Kubayangkan sebuah komunitas restoran yang hidup. Ada layar lebar yang memutar video pertandingan di masa jaya Persib, dengan sesekali para legenda hidup datang untuk mengukir nostalgia. Sobur, Samai Setiadi, Kekey Zakaria, Adeng Hudaya, Iwan Setiawan, Dadang Kurnia, Yusuf Bachtiar, Yudi Guntara, dan nama-nama jagoan perserikatan lainnya. Kubayangkan ada foto Djajang Nurjaman mengangkat Piala Presiden, usai sundulan kepalanya menjadi gol tunggal ke gawang Persebaya di medio 1980-an. Kubayangkan ada poster besar Persib musim ini, yang kembali memanfaatkan tukang racik dari Eropa Timur, mengulang sejarah saat ditukangi Arcan Iurie Anatolievic beberapa tahun silam. Kubayangkan kafe itu sahamnya dimiliki salah seorang pemain tajir, sebagaimana Jamie Carragher punya Cafe Sports England di salah satu sudut Liverpool.

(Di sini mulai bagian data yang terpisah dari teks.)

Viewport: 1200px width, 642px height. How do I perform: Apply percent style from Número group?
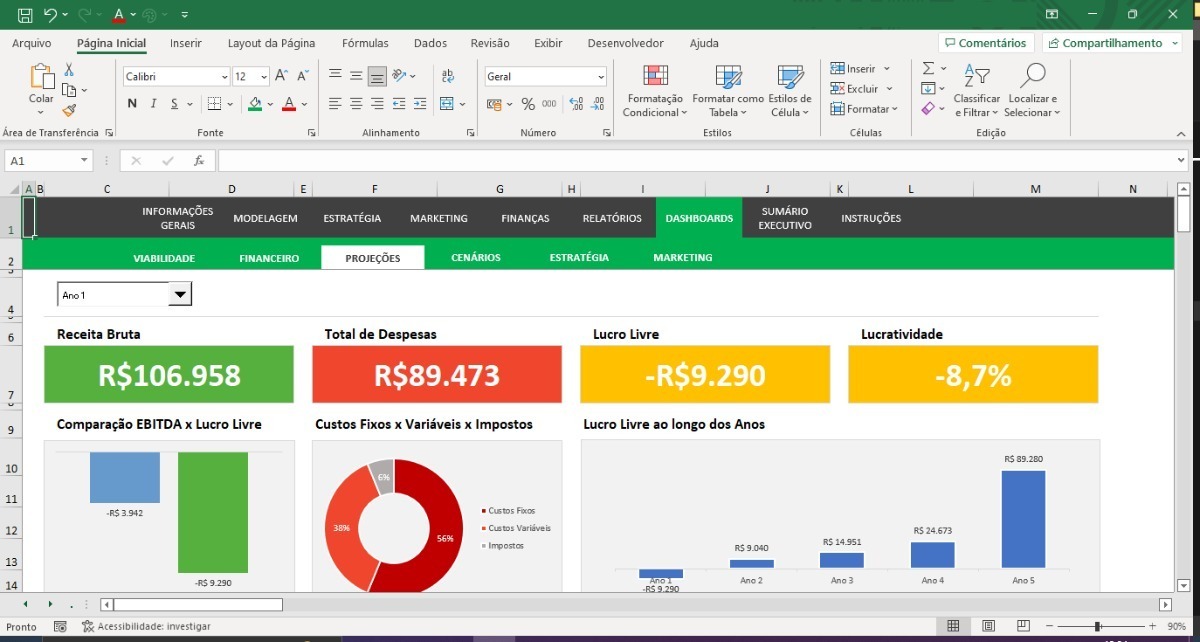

Tapi semua bayangan itu nihil adanya. Kususur satu persatu bangunan di Jalan Sulanjana sampai nomer 17 tepat di hadapan. Persis di seberang Kantor Rektor ITB, salah satu ikon kebanggaan Bandung lainnya. Nama rumah makan itu memang tertulis ‘Persib café n’ lounge’, tapi nyaris tak ada suasana Persib di sini. Kecuali memang terletak satu gedung dengan kantor PT Persib Bandung Bermartabat (PBB), perusahaan profesional yang menjadi prototipe tim sepakbola Indonesia zounder APBD. Alih-alih gambar legenda bola tempo doeloe dan pahlawan lapangan hijau abad XXI, yang ada hanya lukisan-lukisan Kota Bandung zaman baheula.
“Yang punya kafe ini temannya Pak Umuh. Memang hanya kerjasama saja, numpang gedung sekretariat Persib,” kata Andri, seorang pramusaji. Umuh Muhtar dikenal sebagai pengusaha dan tuan tanah yang kini menjabat manajer tim Persib Bandung sekaligus Direktur PT Persib Bandung Bermartabat (PT PBB). Sayang, kafe ini belum memiliki nuansa seperti namanya, suasana sepakbola hanya ada pada bentuk sofanya yang bercorak si kulit bundar, dan pada beberapa menu buffet. Sayang, kafe ini belum memiliki nuansa seperti namanya, suasana sepakbola hanya ada pada bentuk sofanya yang bercorak si kulit bundar, dan pada beberapa menu buffet. Ada paket bobotoh, paket spirit, paket kampiun, viking spaghetti bolo-bolo, iga panggang bobotoh, dan sop buntut Maung Bandung. Sisanya, restoran ini banyak diisi gambar-gambar kota Bandung tempo dulu.
Suasana sepakbola hanya ada pada bentuk sofanya yang bercorak si kulit bundar. Selain itu, pada beberapa menu buffet, misalnya paket bobotoh, paket spirit, paket kampiun, serta .
Boim, seorang mahasiswa perantauan yang kostnya tak jauh dari kawasan Taman Sari menyayangkan sepi dan kurang menariknya kafe ini. “Terlalu besar branding Persib yang dibawa, tapi gagal menarik massa,” komentarnya.
Mungkin, sudah saatnya magnet besar sebuah simbol dengan nilai loyalitas tinggi dimanfaatkan dengan benar dalam ranah bisnis. Dalam hal ini Persib, tim berjuluk Pangeran Biru yang usianya menyentuh 77 tahun ini, mesti banyak belajar….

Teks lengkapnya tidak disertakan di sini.